Written problem => In the data, take the stretch from the line containing "The image size" through the line containing "pyautogui.click(x=1035, y=1399)" and rewrite it with "dropdown" swapped for "drop-down", keeping everything else unchanged.

Material =>
++++++++++

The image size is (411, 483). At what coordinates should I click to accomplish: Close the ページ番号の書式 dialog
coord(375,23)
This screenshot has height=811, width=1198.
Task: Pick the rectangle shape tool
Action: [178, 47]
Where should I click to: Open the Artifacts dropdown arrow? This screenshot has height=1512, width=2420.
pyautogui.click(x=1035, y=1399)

++++++++++

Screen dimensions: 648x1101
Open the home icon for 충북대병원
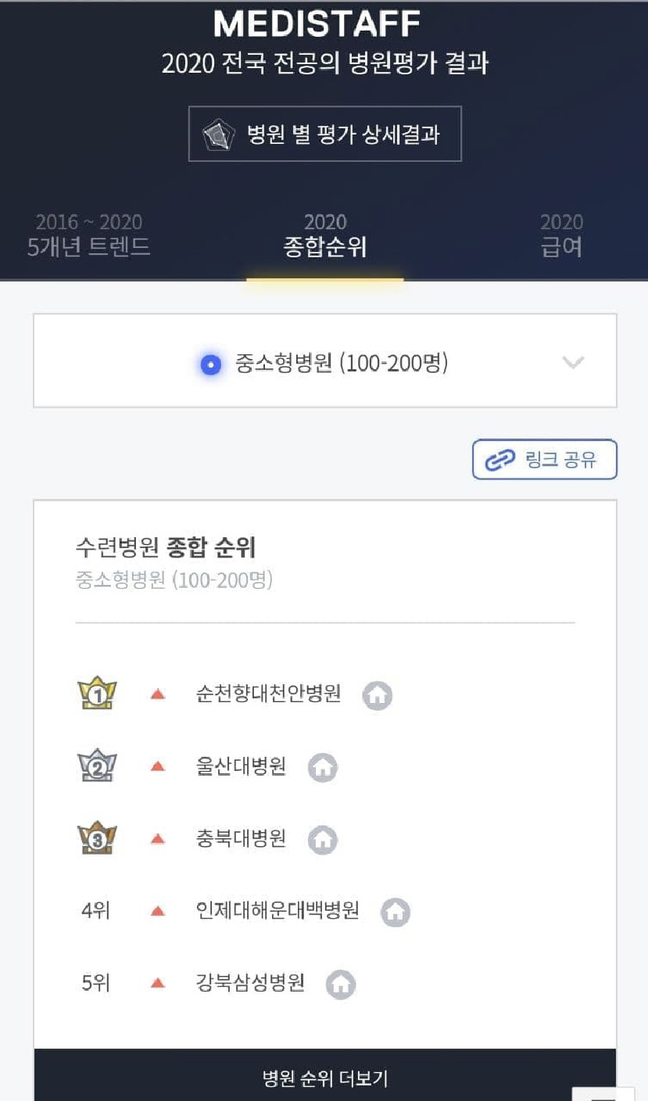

++++++++++

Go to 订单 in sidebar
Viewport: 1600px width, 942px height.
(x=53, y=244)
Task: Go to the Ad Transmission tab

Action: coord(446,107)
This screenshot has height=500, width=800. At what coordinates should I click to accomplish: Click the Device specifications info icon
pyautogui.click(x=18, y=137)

++++++++++

Exercise response =>
The image size is (411, 483). At what coordinates should I click to accomplish: Close the ページ番号の書式 dialog
coord(375,23)
This screenshot has height=811, width=1198.
Task: Pick the rectangle shape tool
Action: [178, 47]
Where should I click to: Open the Artifacts drop-down arrow? This screenshot has height=1512, width=2420.
pyautogui.click(x=1035, y=1399)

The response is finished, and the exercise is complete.